*** Data provided ***

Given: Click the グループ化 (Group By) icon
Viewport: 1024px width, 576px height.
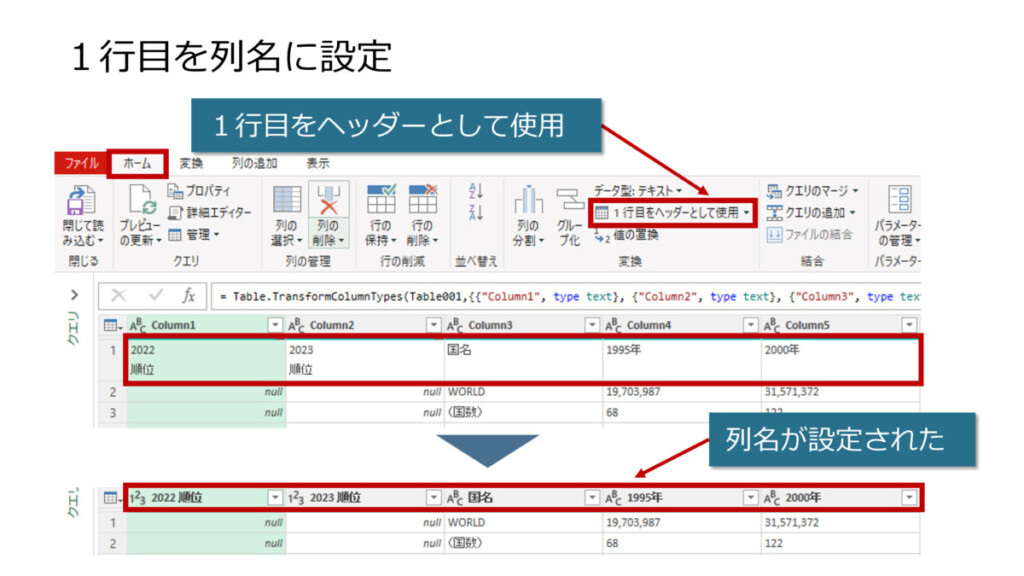Looking at the screenshot, I should point(569,200).
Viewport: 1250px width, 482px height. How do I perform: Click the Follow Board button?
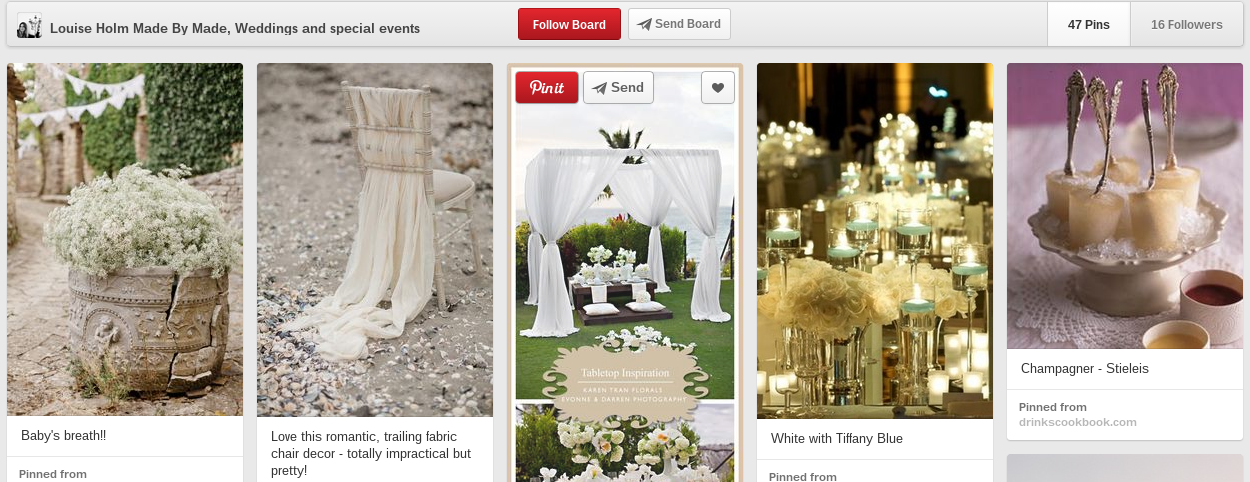569,24
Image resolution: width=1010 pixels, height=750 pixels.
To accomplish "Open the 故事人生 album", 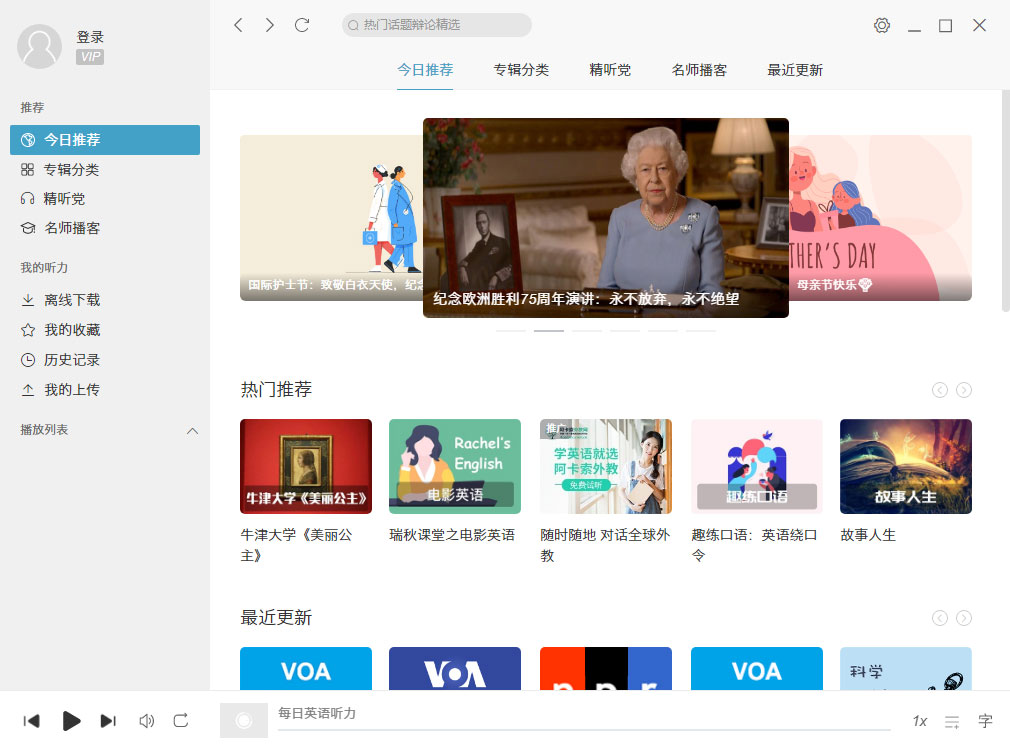I will click(x=905, y=465).
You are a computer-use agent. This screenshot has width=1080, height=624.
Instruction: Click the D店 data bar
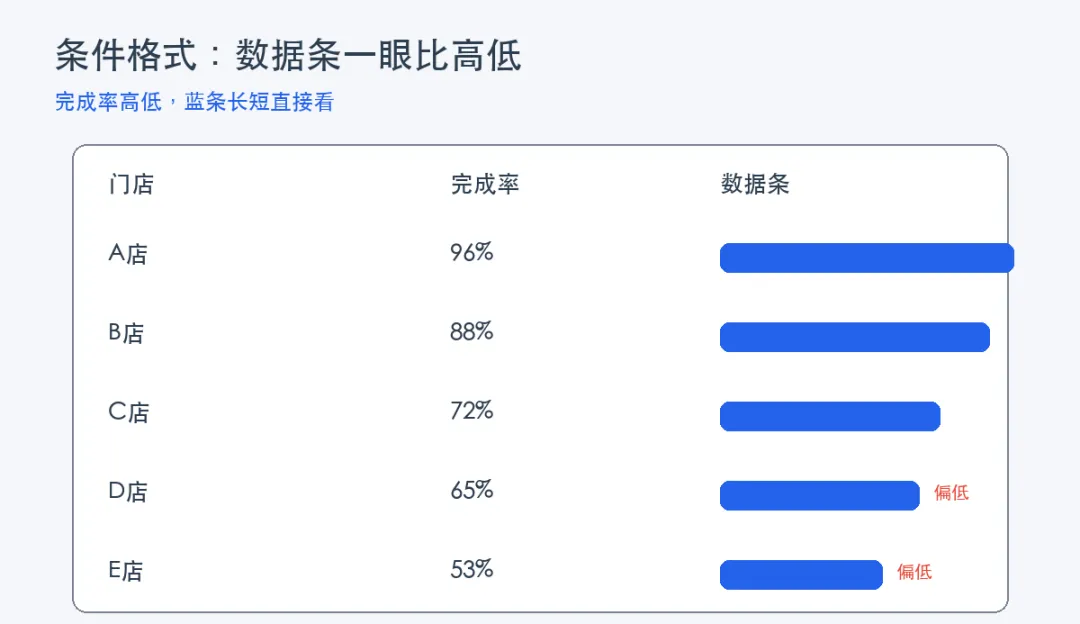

*** End of Data provided ***

What is needed is an exact copy of the lines from the start of the records through the line containing "Image resolution: width=1010", with no pictures.

■ Exercise answer
Given: Click the グループ化 (Group By) icon
Viewport: 1024px width, 576px height.
Looking at the screenshot, I should point(569,200).
Viewport: 1250px width, 482px height. How do I perform: Click the Follow Board button?
569,24
Image resolution: width=1010 pixels, height=750 pixels.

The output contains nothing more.